In November 2017, lastminute.com group announced the acquisition of hotelscan to diversify its metasearch value proposition. Founded in 2012, hotelscan has created a search engine for Hotels, Bed & Breakfasts, Hostels, Apartments and other types of accommodations, Its daily updated database has around 1.3 million properties, with data from over 100 online booking websites, provides travelers with relevant content to find room availability.

In December 2017, lastminute.com group decided to scale up its positioning in Germany and bought Comvel GmbH, founded 2004 in Munich, which operates the travel website weg.de, one of Germany's best-known online travel sites which had been a wholly owned subsidiary of ProSiebenSat.1 Group since January 2014. weg.de offers its customers the entire range of travel options, with its primary focus on package holidays and all-inclusive vacations.

==Criticism==
In 2009, lastminute.com attracted much criticism on consumer sites and blogs regarding their association with highstreetmax.com, a brand owned by Adaptive Affinity, in turn owned by US corporation Vertrue. The company was accused of subjecting customers to negative option selling, whereby if they click or do not untick a certain box they find later that they were subject to unauthorised credit card withdrawals for membership schemes they had not signed up for, whose details they were not advised and whose supposed benefits they did not see. This attracted the attention of BBC Radio 4's consumer affairs programme You and Yours on 30 January 2008 and the consumer pages of the Daily Mirror in July 2008.

The firm responded by discontinuing the relationship with highstreetmax.com and saying, 'Once our customers leave our site they are given an option to sign-up for a third-party cash back programme. When they sign up within the terms and conditions it is made clear that further payments will be taken. However we have had some feedback from customers who have inadvertently signed up. On this basis we feel that it is the right thing to do to take this off our site.'

On 18 May 2020, Lastminute.com was listed 49th out of 53 Travel Companies in giving refunds for cancelled flights and refunds by Money Saving Expert Martin Lewis. They were given a Net Promoter Score (NPS) of -87 calculated by subtracting the percentage of respondents who rated their experience with the firm as 'Poor' from the percentage who rated their experience as 'Great'. The number who rated their experience as 'OK' is not factored in. Only 4 others out of 53 were given poorer scores.

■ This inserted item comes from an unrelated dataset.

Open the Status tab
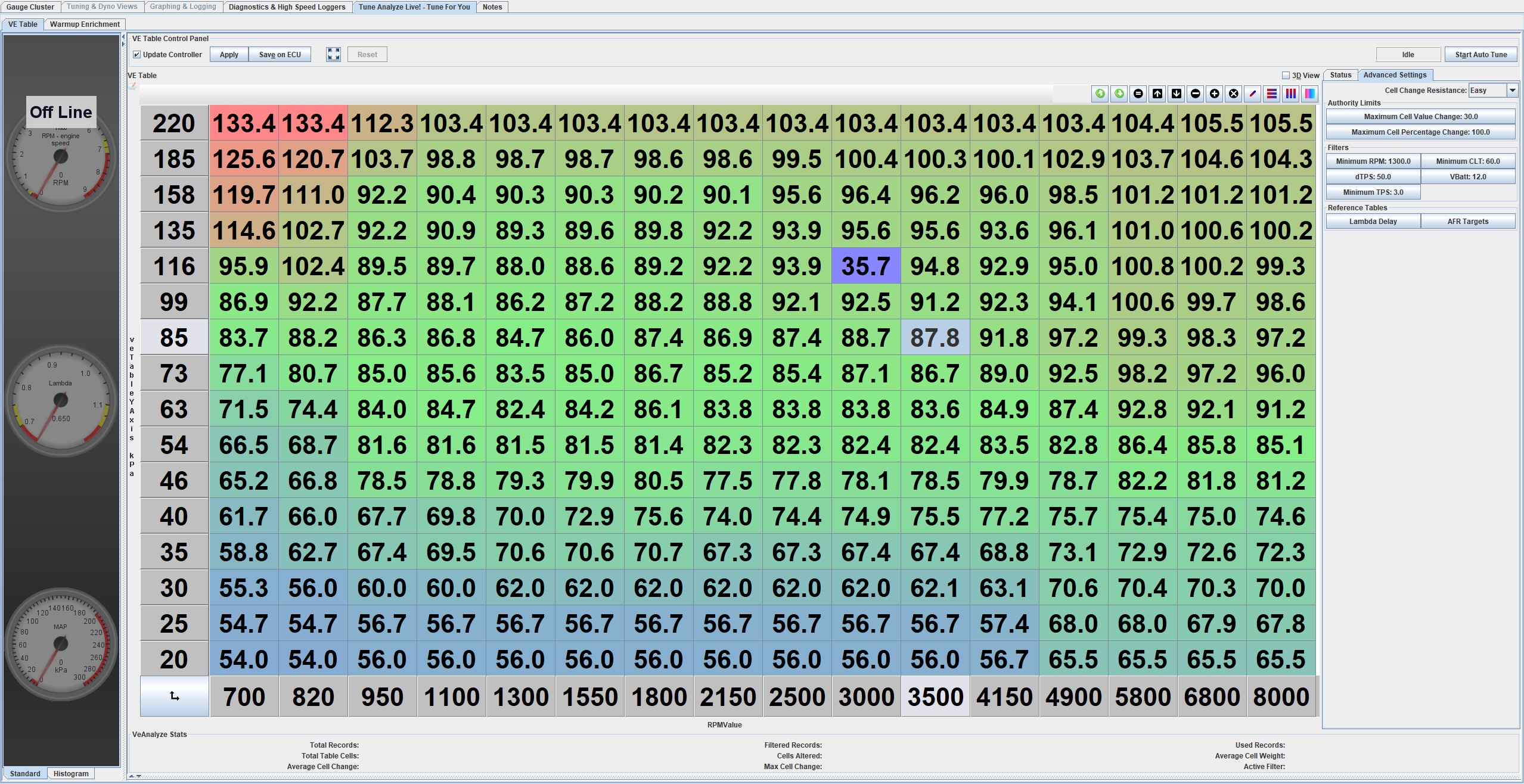This screenshot has height=784, width=1524. click(x=1340, y=75)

In 2020, Lastminute.com and competitor GoToGate attracted criticism from consumer group Which? after the company failed to meet its promise to refund customers for Covid-impacted holidays. The online travel agent was investigated by the Competitions and Market Authority (CMA) in December 2020, as a result of this failure. A survey conducted by Which? in the same month ranked Lastminute.com as "the worst booking site in the UK", with the year "being an even worse bet, because of the way it has treated customers during the coronavirus pandemic".